* Exercise *
Exactly reproduce each of the entries shown below.

[[ Records open ]]

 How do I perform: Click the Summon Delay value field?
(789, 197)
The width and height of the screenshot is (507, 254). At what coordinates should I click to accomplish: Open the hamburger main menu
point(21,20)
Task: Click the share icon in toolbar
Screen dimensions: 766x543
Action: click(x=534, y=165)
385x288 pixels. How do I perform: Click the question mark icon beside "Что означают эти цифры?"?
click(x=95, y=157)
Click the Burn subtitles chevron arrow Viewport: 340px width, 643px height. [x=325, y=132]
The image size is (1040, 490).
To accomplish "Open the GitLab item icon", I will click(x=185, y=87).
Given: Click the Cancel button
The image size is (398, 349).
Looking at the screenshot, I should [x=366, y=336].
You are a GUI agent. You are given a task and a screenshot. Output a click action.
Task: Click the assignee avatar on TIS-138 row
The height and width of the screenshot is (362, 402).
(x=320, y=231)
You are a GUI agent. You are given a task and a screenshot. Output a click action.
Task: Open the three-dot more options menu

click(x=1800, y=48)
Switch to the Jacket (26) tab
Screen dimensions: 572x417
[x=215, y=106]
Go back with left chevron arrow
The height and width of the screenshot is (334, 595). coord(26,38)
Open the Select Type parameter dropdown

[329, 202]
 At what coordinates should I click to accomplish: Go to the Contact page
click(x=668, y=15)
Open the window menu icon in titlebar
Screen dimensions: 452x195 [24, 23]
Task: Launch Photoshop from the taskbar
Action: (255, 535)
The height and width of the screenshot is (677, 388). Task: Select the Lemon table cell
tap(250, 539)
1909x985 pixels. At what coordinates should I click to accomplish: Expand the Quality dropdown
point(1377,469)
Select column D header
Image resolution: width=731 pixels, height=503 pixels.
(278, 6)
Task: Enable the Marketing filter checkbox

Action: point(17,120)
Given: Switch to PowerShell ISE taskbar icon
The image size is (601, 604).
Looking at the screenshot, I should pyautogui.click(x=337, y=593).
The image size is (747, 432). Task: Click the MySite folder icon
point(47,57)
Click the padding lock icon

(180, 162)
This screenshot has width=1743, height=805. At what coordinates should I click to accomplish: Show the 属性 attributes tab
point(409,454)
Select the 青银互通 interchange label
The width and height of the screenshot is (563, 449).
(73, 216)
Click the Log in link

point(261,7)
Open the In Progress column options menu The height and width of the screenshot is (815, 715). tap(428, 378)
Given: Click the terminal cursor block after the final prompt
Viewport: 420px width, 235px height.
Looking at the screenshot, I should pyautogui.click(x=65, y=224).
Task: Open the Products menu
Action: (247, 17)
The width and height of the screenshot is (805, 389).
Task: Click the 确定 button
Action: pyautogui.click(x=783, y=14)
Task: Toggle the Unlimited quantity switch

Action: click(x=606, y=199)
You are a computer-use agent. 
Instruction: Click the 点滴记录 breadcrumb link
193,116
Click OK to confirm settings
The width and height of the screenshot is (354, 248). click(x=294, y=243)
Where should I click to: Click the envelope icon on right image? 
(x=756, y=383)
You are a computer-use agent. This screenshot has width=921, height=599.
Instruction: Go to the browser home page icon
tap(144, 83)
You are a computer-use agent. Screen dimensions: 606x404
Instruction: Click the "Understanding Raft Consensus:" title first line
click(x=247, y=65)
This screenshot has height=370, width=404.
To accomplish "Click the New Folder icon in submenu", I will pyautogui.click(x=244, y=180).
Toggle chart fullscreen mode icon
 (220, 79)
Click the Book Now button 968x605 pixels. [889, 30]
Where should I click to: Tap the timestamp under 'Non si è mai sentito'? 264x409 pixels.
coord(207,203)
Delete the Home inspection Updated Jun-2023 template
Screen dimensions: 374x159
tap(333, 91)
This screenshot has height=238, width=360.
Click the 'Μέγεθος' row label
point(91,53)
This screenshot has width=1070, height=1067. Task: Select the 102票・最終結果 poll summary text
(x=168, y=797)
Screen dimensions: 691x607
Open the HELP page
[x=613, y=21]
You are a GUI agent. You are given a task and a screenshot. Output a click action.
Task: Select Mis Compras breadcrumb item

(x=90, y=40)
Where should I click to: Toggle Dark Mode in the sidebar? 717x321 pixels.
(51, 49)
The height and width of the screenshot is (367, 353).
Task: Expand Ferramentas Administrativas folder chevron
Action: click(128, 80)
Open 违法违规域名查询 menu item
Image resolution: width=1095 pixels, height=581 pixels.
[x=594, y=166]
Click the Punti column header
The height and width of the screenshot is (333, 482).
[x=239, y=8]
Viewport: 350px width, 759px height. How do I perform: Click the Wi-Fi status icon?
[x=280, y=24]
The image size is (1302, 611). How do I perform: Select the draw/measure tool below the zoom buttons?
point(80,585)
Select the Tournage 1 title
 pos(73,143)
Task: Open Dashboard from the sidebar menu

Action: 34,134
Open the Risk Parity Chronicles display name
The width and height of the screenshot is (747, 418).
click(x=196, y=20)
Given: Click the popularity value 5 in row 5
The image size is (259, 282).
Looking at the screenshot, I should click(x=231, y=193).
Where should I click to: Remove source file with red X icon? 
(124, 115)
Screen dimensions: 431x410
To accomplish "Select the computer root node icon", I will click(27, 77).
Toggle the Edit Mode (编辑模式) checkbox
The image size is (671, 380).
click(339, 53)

[[ Records closed ]]

* Solution to this exercise *
 How do I perform: Click the Summon Delay value field?
(789, 197)
The width and height of the screenshot is (507, 254). At what coordinates should I click to accomplish: Open the hamburger main menu
point(21,20)
Task: Click the share icon in toolbar
Screen dimensions: 766x543
Action: click(x=534, y=165)
385x288 pixels. How do I perform: Click the question mark icon beside "Что означают эти цифры?"?
click(x=95, y=157)
Click the Burn subtitles chevron arrow Viewport: 340px width, 643px height. [x=325, y=132]
The image size is (1040, 490).
To accomplish "Open the GitLab item icon", I will click(x=185, y=87).
Given: Click the Cancel button
The image size is (398, 349).
Looking at the screenshot, I should [x=366, y=336].
You are a GUI agent. You are given a task and a screenshot. Output a click action.
Task: Click the assignee avatar on TIS-138 row
The height and width of the screenshot is (362, 402).
(x=320, y=231)
You are a GUI agent. You are given a task and a screenshot. Output a click action.
Task: Open the three-dot more options menu

click(x=1800, y=48)
Switch to the Jacket (26) tab
Screen dimensions: 572x417
[x=215, y=106]
Go back with left chevron arrow
The height and width of the screenshot is (334, 595). coord(26,38)
Open the Select Type parameter dropdown

[329, 202]
 At what coordinates should I click to accomplish: Go to the Contact page
click(x=668, y=15)
Open the window menu icon in titlebar
Screen dimensions: 452x195 [24, 23]
Task: Launch Photoshop from the taskbar
Action: (255, 535)
The height and width of the screenshot is (677, 388). Task: Select the Lemon table cell
tap(250, 539)
1909x985 pixels. At what coordinates should I click to accomplish: Expand the Quality dropdown
point(1377,469)
Select column D header
Image resolution: width=731 pixels, height=503 pixels.
(278, 6)
Task: Enable the Marketing filter checkbox

Action: point(17,120)
Given: Switch to PowerShell ISE taskbar icon
The image size is (601, 604).
Looking at the screenshot, I should pyautogui.click(x=337, y=593).
The image size is (747, 432). Task: Click the MySite folder icon
point(47,57)
Click the padding lock icon

(180, 162)
This screenshot has width=1743, height=805. At what coordinates should I click to accomplish: Show the 属性 attributes tab
point(409,454)
Select the 青银互通 interchange label
The width and height of the screenshot is (563, 449).
(73, 216)
Click the Log in link

point(261,7)
Open the In Progress column options menu The height and width of the screenshot is (815, 715). tap(428, 378)
Given: Click the terminal cursor block after the final prompt
Viewport: 420px width, 235px height.
Looking at the screenshot, I should pyautogui.click(x=65, y=224).
Task: Open the Products menu
Action: (247, 17)
The width and height of the screenshot is (805, 389).
Task: Click the 确定 button
Action: pyautogui.click(x=783, y=14)
Task: Toggle the Unlimited quantity switch

Action: click(x=606, y=199)
You are a computer-use agent. 
Instruction: Click the 点滴记录 breadcrumb link
193,116
Click OK to confirm settings
The width and height of the screenshot is (354, 248). click(x=294, y=243)
Where should I click to: Click the envelope icon on right image? 
(x=756, y=383)
You are a computer-use agent. This screenshot has width=921, height=599.
Instruction: Go to the browser home page icon
tap(144, 83)
You are a computer-use agent. Screen dimensions: 606x404
Instruction: Click the "Understanding Raft Consensus:" title first line
click(x=247, y=65)
This screenshot has height=370, width=404.
To accomplish "Click the New Folder icon in submenu", I will pyautogui.click(x=244, y=180).
Toggle chart fullscreen mode icon
 (220, 79)
Click the Book Now button 968x605 pixels. [889, 30]
Where should I click to: Tap the timestamp under 'Non si è mai sentito'? 264x409 pixels.
coord(207,203)
Delete the Home inspection Updated Jun-2023 template
Screen dimensions: 374x159
tap(333, 91)
This screenshot has height=238, width=360.
Click the 'Μέγεθος' row label
point(91,53)
This screenshot has width=1070, height=1067. Task: Select the 102票・最終結果 poll summary text
(x=168, y=797)
Screen dimensions: 691x607
Open the HELP page
[x=613, y=21]
You are a GUI agent. You are given a task and a screenshot. Output a click action.
Task: Select Mis Compras breadcrumb item

(x=90, y=40)
Where should I click to: Toggle Dark Mode in the sidebar? 717x321 pixels.
(51, 49)
The height and width of the screenshot is (367, 353).
Task: Expand Ferramentas Administrativas folder chevron
Action: click(128, 80)
Open 违法违规域名查询 menu item
Image resolution: width=1095 pixels, height=581 pixels.
[x=594, y=166]
Click the Punti column header
The height and width of the screenshot is (333, 482).
[x=239, y=8]
Viewport: 350px width, 759px height. How do I perform: Click the Wi-Fi status icon?
[x=280, y=24]
The image size is (1302, 611). How do I perform: Select the draw/measure tool below the zoom buttons?
point(80,585)
Select the Tournage 1 title
 pos(73,143)
Task: Open Dashboard from the sidebar menu

Action: 34,134
Open the Risk Parity Chronicles display name
The width and height of the screenshot is (747, 418).
click(x=196, y=20)
Given: Click the popularity value 5 in row 5
The image size is (259, 282).
Looking at the screenshot, I should click(x=231, y=193).
Where should I click to: Remove source file with red X icon? 
(124, 115)
Screen dimensions: 431x410
To accomplish "Select the computer root node icon", I will click(27, 77).
Toggle the Edit Mode (编辑模式) checkbox
The image size is (671, 380).
click(339, 53)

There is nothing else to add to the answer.